## [Work item]
Using the listing below, set down each line from the line containing "This screenshot has width=1324, height=896." through the line containing "Given: Click the pie", both ends included, exactly and with nothing added.

## [Data excerpts]
● ● ●

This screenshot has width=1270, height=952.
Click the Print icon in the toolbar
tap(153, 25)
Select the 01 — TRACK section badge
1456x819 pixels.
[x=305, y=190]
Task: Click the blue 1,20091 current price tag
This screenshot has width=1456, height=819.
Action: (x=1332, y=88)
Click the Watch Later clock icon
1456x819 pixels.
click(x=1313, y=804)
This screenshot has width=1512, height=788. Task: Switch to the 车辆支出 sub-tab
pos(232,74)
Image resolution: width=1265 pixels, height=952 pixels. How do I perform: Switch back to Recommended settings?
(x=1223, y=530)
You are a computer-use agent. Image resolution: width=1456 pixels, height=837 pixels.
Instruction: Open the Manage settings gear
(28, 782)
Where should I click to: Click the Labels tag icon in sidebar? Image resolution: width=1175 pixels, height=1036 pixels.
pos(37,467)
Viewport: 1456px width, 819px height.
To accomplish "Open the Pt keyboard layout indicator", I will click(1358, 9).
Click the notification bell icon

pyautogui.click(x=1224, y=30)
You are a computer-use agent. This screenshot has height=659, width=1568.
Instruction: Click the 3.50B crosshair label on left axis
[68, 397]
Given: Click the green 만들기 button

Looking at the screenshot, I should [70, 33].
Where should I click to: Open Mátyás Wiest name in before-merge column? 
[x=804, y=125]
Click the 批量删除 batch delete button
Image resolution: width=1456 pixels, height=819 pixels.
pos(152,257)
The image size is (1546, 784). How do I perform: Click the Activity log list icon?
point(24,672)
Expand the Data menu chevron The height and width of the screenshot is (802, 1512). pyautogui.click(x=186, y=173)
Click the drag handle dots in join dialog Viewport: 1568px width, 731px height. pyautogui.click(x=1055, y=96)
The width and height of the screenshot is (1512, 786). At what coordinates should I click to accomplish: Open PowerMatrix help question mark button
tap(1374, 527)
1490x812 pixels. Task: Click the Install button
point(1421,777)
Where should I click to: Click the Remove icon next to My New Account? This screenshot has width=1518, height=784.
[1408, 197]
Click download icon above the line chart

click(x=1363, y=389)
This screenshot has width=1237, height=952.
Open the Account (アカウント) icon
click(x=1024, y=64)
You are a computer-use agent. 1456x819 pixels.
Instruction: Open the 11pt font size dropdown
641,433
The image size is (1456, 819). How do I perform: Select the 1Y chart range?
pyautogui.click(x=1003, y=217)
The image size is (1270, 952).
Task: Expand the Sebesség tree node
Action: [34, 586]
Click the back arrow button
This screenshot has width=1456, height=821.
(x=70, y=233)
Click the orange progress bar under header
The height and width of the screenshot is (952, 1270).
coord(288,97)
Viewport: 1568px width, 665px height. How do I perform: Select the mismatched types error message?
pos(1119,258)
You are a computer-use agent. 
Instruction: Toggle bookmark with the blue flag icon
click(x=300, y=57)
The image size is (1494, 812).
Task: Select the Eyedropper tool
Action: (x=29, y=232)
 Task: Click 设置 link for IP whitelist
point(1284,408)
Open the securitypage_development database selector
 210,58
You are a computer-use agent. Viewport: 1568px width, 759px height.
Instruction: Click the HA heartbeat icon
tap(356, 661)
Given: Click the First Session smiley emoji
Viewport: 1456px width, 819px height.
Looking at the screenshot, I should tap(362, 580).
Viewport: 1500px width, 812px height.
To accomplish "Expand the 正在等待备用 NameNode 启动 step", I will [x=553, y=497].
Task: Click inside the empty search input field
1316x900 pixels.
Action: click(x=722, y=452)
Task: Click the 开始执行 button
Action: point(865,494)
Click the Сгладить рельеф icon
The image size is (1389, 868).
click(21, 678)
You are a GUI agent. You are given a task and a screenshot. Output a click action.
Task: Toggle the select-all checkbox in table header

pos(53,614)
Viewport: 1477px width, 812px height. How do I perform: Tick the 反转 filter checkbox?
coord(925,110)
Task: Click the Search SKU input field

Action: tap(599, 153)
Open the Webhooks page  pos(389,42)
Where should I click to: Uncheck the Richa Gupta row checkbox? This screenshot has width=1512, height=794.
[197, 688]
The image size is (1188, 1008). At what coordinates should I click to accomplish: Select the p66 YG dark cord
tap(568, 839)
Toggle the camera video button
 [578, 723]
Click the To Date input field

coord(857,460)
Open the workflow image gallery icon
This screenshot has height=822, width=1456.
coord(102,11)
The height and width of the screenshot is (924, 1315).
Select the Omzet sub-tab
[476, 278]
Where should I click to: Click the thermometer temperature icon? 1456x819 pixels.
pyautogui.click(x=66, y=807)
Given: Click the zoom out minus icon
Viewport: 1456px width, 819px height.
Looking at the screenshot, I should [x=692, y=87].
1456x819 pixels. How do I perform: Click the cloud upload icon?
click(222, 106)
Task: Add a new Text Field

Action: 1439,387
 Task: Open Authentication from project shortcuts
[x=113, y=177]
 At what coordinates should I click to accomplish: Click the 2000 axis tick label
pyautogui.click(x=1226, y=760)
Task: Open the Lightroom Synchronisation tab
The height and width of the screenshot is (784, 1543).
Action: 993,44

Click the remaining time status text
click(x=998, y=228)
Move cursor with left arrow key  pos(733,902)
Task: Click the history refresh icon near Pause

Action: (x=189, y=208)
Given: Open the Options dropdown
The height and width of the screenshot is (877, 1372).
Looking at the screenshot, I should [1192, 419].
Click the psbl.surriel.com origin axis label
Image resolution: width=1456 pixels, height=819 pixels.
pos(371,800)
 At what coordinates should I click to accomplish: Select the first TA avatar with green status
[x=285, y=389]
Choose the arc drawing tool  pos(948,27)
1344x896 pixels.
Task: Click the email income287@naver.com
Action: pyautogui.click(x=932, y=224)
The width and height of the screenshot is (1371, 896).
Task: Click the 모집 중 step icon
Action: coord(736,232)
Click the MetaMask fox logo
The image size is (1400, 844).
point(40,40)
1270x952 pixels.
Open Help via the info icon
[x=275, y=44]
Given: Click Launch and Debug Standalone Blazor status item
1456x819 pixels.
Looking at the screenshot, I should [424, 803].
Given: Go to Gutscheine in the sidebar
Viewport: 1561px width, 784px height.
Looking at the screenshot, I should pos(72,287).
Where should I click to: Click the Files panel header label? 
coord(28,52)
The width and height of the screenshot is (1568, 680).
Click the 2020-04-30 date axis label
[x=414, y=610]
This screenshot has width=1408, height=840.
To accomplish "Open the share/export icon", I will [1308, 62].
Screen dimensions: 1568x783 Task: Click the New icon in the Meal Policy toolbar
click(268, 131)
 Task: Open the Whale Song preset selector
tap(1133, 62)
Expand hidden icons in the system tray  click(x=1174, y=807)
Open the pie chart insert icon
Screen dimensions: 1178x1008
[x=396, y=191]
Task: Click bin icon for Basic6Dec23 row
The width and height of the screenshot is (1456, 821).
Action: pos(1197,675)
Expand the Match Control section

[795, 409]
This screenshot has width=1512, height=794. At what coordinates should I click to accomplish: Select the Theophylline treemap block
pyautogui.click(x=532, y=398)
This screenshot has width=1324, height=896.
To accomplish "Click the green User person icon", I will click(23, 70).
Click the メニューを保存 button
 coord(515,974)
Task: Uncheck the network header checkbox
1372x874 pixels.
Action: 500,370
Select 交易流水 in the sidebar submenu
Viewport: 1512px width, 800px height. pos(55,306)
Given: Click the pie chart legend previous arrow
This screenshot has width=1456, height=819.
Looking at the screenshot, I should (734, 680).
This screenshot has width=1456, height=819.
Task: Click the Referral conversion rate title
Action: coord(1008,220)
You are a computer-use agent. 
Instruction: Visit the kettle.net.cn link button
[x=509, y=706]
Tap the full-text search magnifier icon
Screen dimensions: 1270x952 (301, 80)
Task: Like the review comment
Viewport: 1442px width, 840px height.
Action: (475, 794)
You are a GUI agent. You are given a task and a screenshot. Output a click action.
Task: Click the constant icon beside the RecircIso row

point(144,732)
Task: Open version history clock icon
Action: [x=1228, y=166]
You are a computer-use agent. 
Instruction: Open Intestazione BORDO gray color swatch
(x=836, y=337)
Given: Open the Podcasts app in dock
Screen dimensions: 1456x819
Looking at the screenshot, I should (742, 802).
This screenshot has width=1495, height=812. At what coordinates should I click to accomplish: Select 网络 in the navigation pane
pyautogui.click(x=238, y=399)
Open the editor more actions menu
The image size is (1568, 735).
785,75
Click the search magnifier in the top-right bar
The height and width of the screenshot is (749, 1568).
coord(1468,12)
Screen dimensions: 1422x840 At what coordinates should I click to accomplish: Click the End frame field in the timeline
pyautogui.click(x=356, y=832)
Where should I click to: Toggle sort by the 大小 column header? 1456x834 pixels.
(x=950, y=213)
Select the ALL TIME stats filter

● ● ●

## [Answer area]
This screenshot has width=1324, height=896.
To accomplish "Click the green User person icon", I will click(23, 70).
Click the メニューを保存 button
 coord(515,974)
Task: Uncheck the network header checkbox
1372x874 pixels.
Action: 500,370
Select 交易流水 in the sidebar submenu
Viewport: 1512px width, 800px height. pos(55,306)
Given: Click the pie chart legend previous arrow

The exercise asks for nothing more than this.